贾奉雉是平凉人,才名在当地数第一,但每次考试都落榜。有天路上遇着个秀才,自称姓郎,风度潇洒,说话总能点到要害。贾奉雉把人邀回家,拿出自己的文章求指点。郎秀才读完直摇头:“你这文章,考秀才拿第一够够的,但想中举人,连榜尾都够不上。”

贾奉雉问:“那咋办?”郎秀才说:“天下事就是这样,踮着脚够就难,弯个腰捡就容易,这还用我说?”就指了几个人和几篇文章做例子,大多是贾奉雉鄙视得不屑提的。贾奉雉听了直笑:“读书人写文章,贵在不朽,就算满汉全席,也得让天下人觉得正常。靠这破玩意儿捞功名,就算当宰相也是贱!”

郎秀才说:“这话不对。文章再美,格调低就传不开。你要想抱着卷子老死就算了;不然的话,那些考官都是靠这路货色爬上去的,难不成会为了看你文章,现换副心肝眼睛?”贾奉雉听完没吱声。郎秀才起身笑着说:“年轻人就是火气大!”说完告辞走了。

这年秋天贾奉雉又去赶考,果然又落榜了。他闷闷不乐,越想越觉得郎秀才的话在理,就把之前郎指点的那些文章硬着头皮读。可没读完一篇就昏昏欲睡,心里别扭得慌,完全看不下去。

又过了三年,眼看又要赶考,郎秀才突然来了,俩人见了面挺热乎。郎秀才掏出自己押的七道题,让贾奉雉写文章。第二天看了文章直摇头,让重写;写完还是挑毛病。贾奉雉逗他玩,从往年落榜卷里挑那些冗长空洞、没法见人的句子,连缀成一篇文章,等他来给他看。

郎秀才一看乐了:“这就对了!”让贾奉雉熟记,千叮万嘱别忘了。贾奉雉笑他:“跟你说实话,这文章我打心眼里瞧不上,转眼就忘,就算挨板子也记不住!”郎秀才坐书案前,硬逼着他自己念了一遍,然后让他光着背,用笔画了道符才走,说:“有这个就够了,能把书全扔一边了。”贾奉雉看那符,用水洗不掉,都渗进肉里了。

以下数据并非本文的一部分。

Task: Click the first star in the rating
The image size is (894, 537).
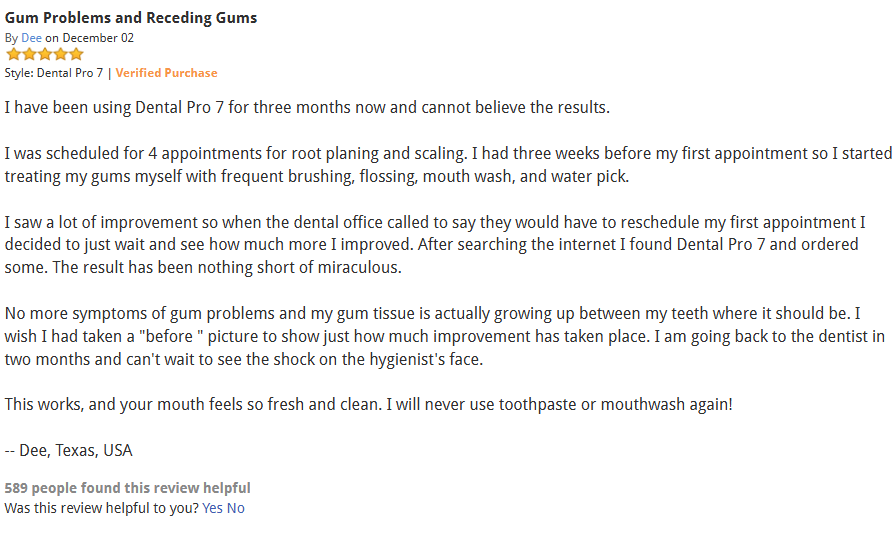Action: (x=13, y=55)
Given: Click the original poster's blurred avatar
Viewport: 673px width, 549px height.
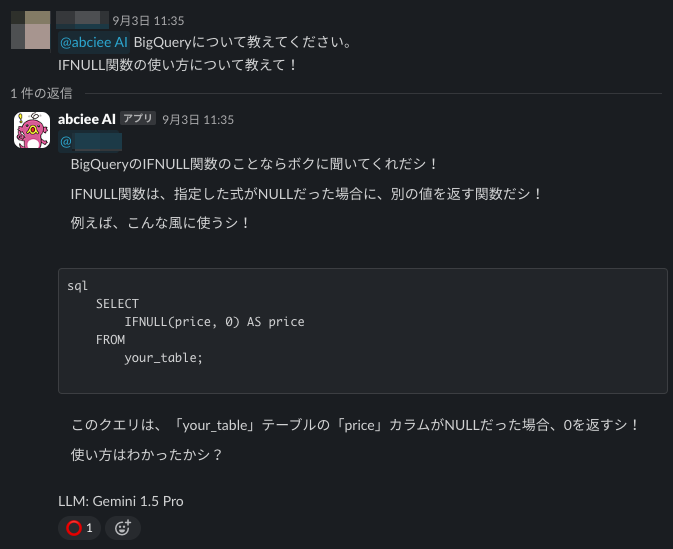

贾奉雉进了考场,发现郎秀才押的七道题一道没差。可他回头想自己平时写的文章,脑子一片空白,唯独那篇瞎拼凑的狗屁文章记得清清楚楚。可提起笔来又觉得丢人,想改几个字,绞尽脑汁也憋不出一个像样的词。眼看太阳西沉,只好硬着头皮把那堆废话抄了交卷。